PETUNJUK:
1. Jawab pertanyaan berikut berdasarkan teks tentang hakikat shalat:
(a) Secara leksikal, apa arti kata "shalat"?
(b) Ritual shalat diawali dengan apa dan diakhiri dengan apa?
(c) Menuju tempat apa manusia dalam teks itu diterbangkan?
2. Tolong sajikan sebagai daftar bernomor semua baris entri, dari baris yang memuat "Task: Check the Пр. 1 п. 1.1.3. row checkbox" hingga baris yang memuat "Viewport: 1389px width, 868px", termasuk kedua baris itu. Lewati baris kosong dan jangan sertakan gambar dalam jawaban.

HALAMAN:
============

Hakikat Shalat
Oleh Ahmad Dzulfikar *)
Secara leksikal kata "shalat" artinya doa. Kemudian dalam pengertiannya, shalat dinyatakan sebagai ritual yang terdiri dari ucapan dan perbuatan yang diawali dengan takbir dan diakhiri dengan salam. Pengertian inilah yang diterima secara luas oleh umat Islam sehingga apabila disebut kata shalat maka segera terbersit di hati mereka makna ritual agama.
Mulanya hal ini berasal dari seorang manusia yang tabiat hewaninya dirampas dan diterbangkan menuju terang-benderangnya Sidratul Muntaha. Di sana, ia bertemu dengan Allah dengan pertemuan yang sempurna. Di sanalah telah terjadi peristiwa tajalli yang luar biasa hebatnya sehingga jiwa orang tersebut dibuat takluk dalam suasana tajalli tersebut. Pada saat yang demikian, ia menyaksikan suatu peristiwa yang tidak tergambarkan oleh lisan. Jelasnya, peristiwa ini diluar jangkauan inderawi.

============

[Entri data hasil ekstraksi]

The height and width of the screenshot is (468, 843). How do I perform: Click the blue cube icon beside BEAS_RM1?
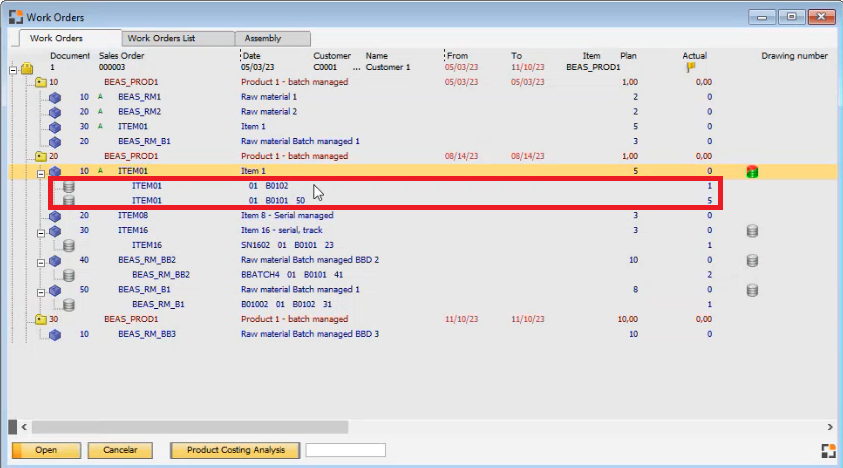tap(55, 97)
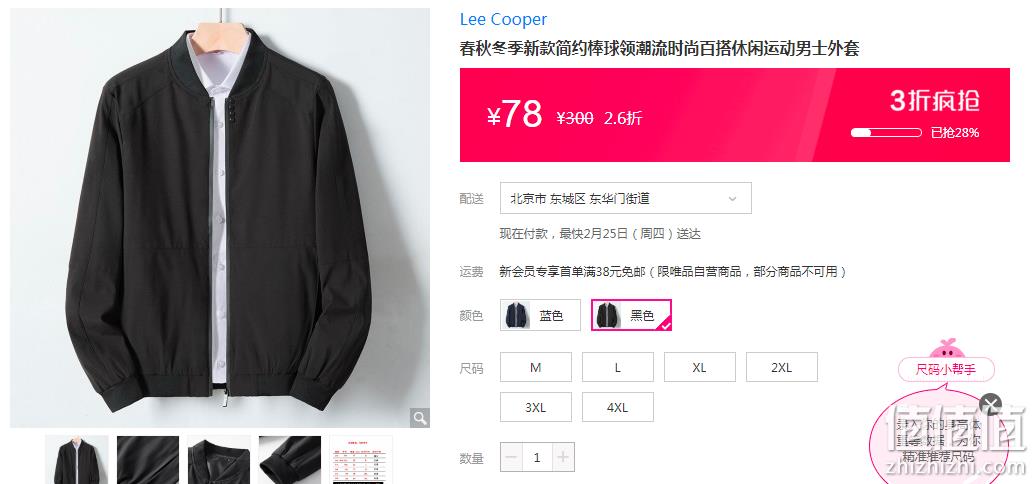
Task: Increase quantity with the plus button
Action: tap(562, 457)
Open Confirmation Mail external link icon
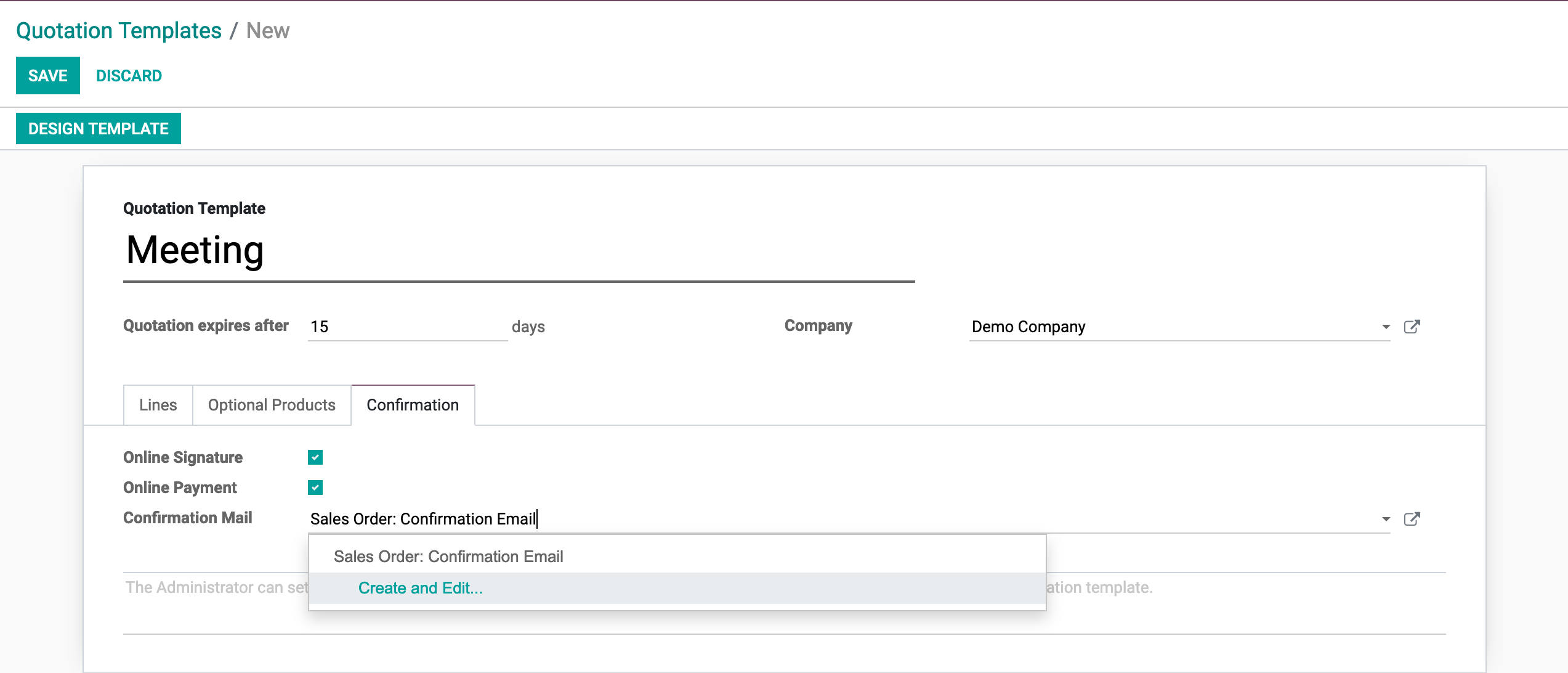 tap(1412, 519)
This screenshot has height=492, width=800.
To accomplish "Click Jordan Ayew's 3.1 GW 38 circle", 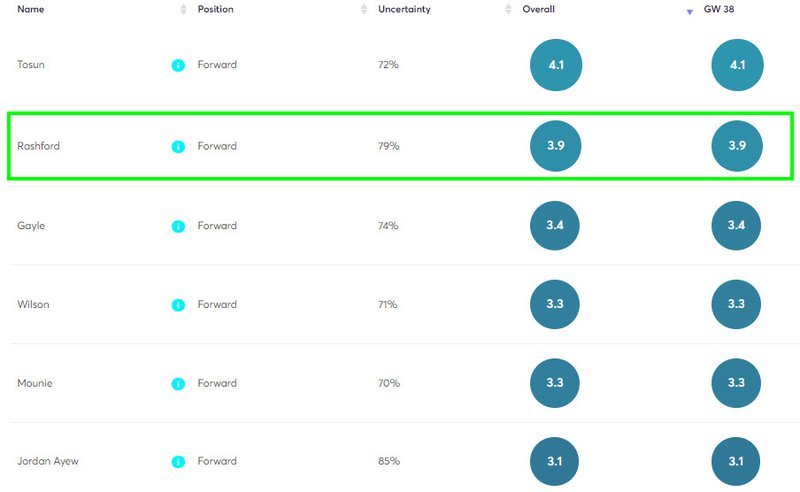I will [736, 461].
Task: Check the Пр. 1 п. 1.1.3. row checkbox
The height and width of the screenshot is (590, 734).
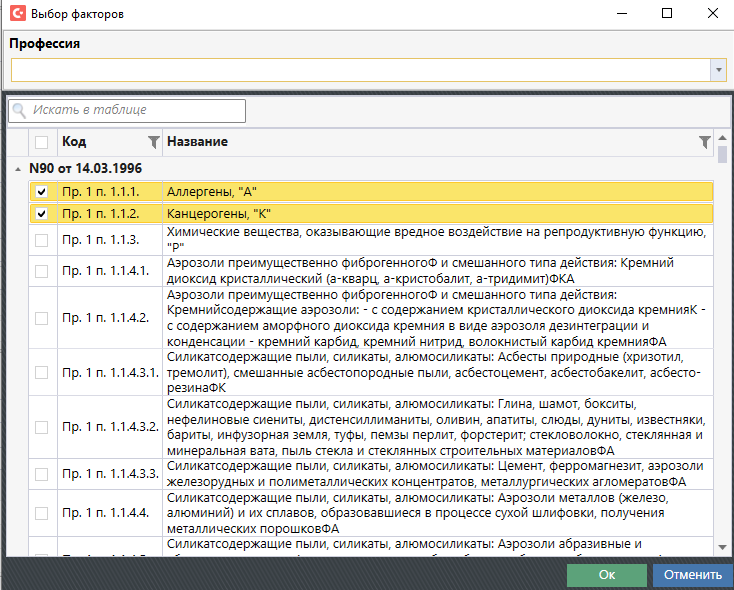Action: 41,240
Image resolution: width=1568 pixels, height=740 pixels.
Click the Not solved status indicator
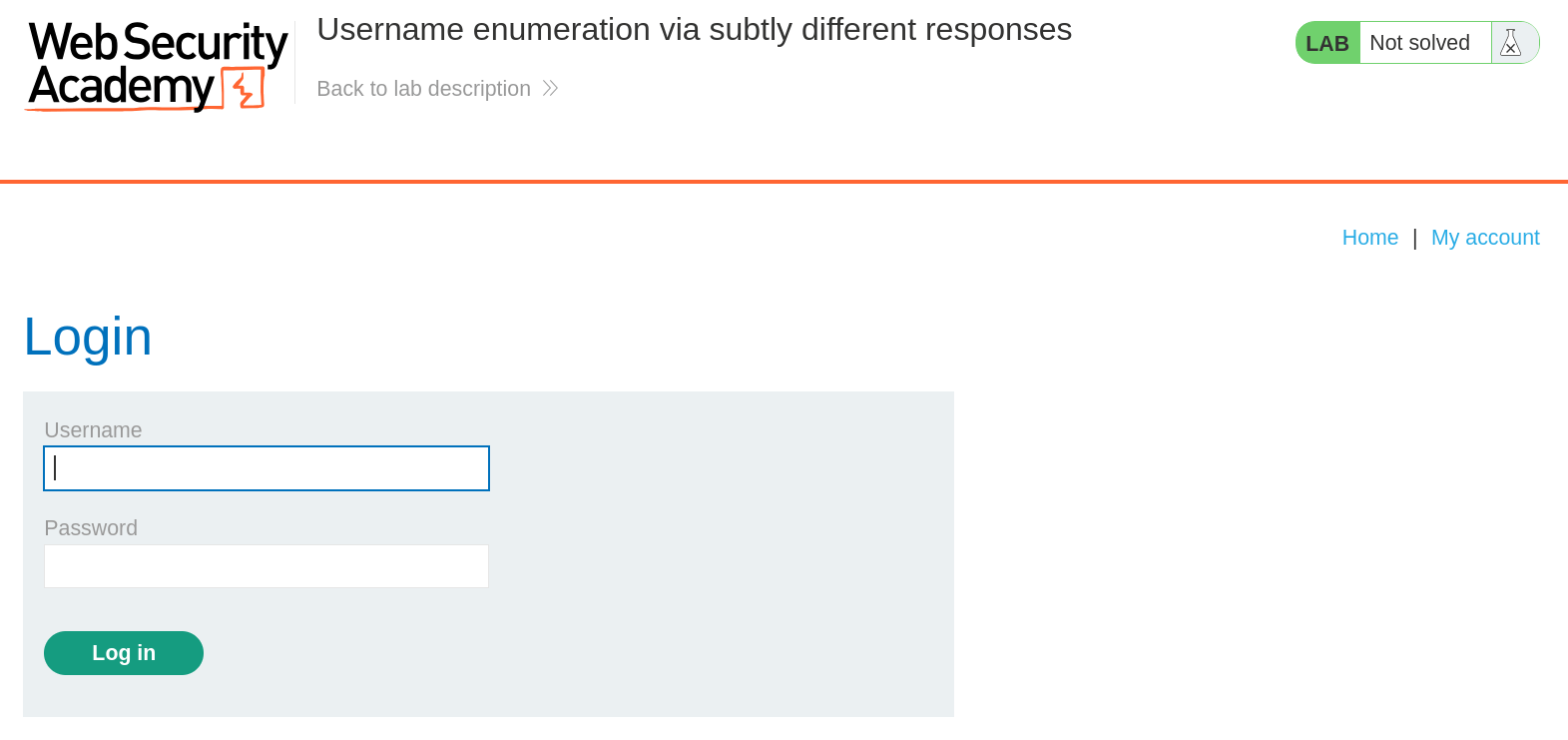[1419, 42]
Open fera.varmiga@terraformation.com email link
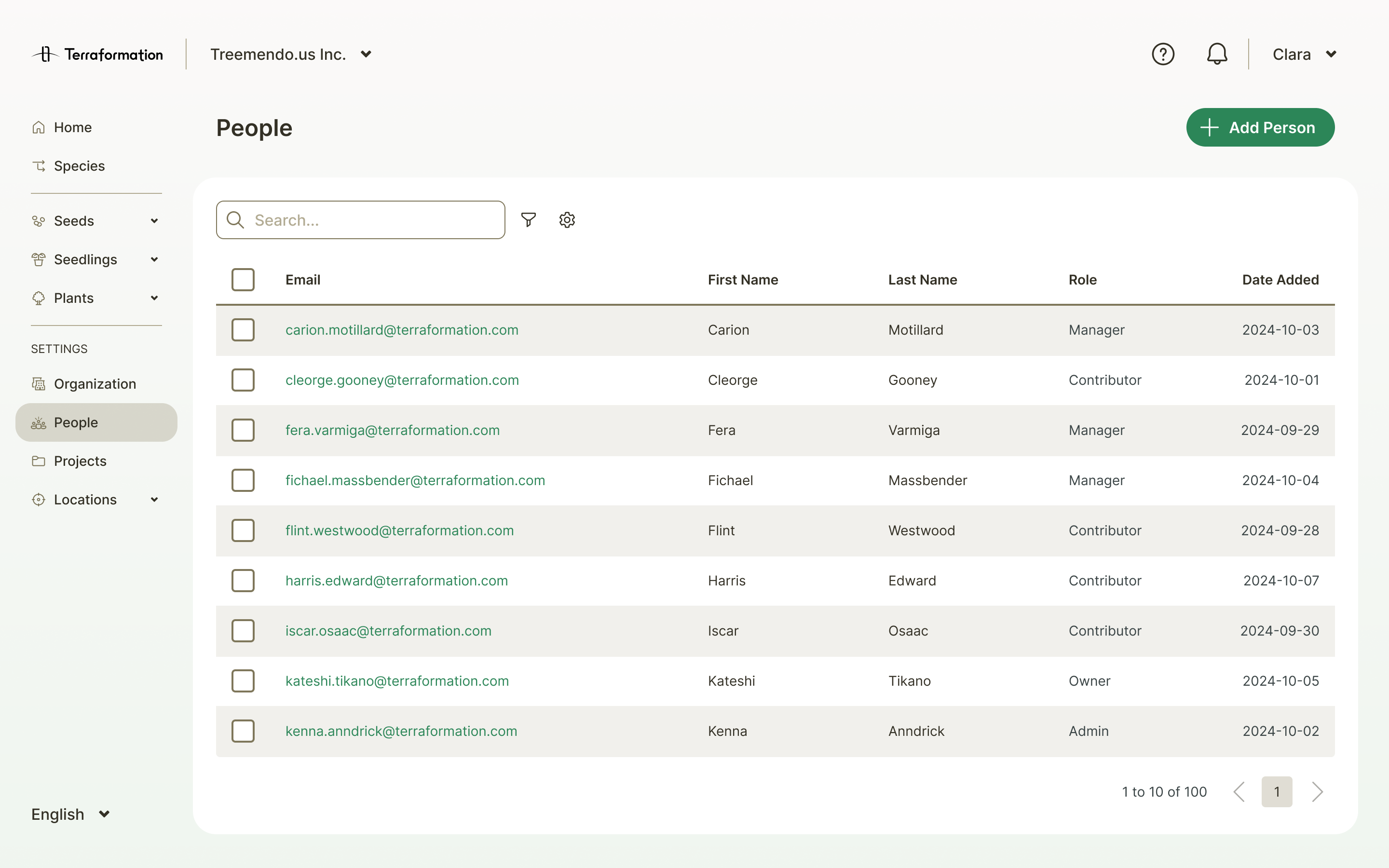Viewport: 1389px width, 868px height. (x=393, y=430)
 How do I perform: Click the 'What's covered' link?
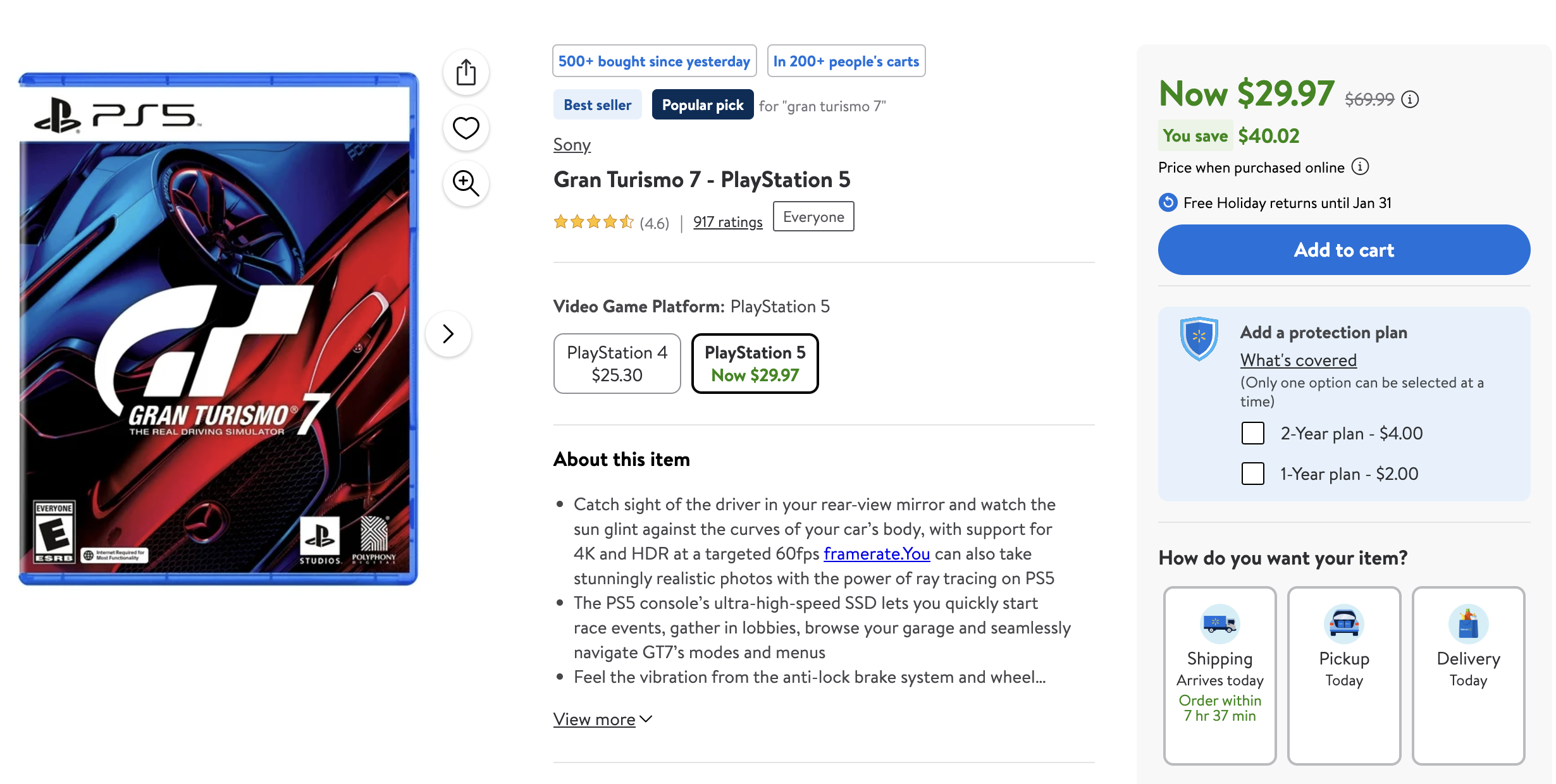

============

JAWABAN LATIHAN:
1.
(a) Doa.
(b) Diawali dengan takbir dan diakhiri dengan salam.
(c) Menuju terang-benderangnya Sidratul Muntaha.

2.
1. Task: Check the Пр. 1 п. 1.1.3. row checkbox
2. The height and width of the screenshot is (590, 734).
3. Action: 41,240
4. Image resolution: width=1568 pixels, height=740 pixels.
5. Click the Not solved status indicator
6. [1419, 42]
7. Open fera.varmiga@terraformation.com email link
8. Viewport: 1389px width, 868px height. (x=393, y=430)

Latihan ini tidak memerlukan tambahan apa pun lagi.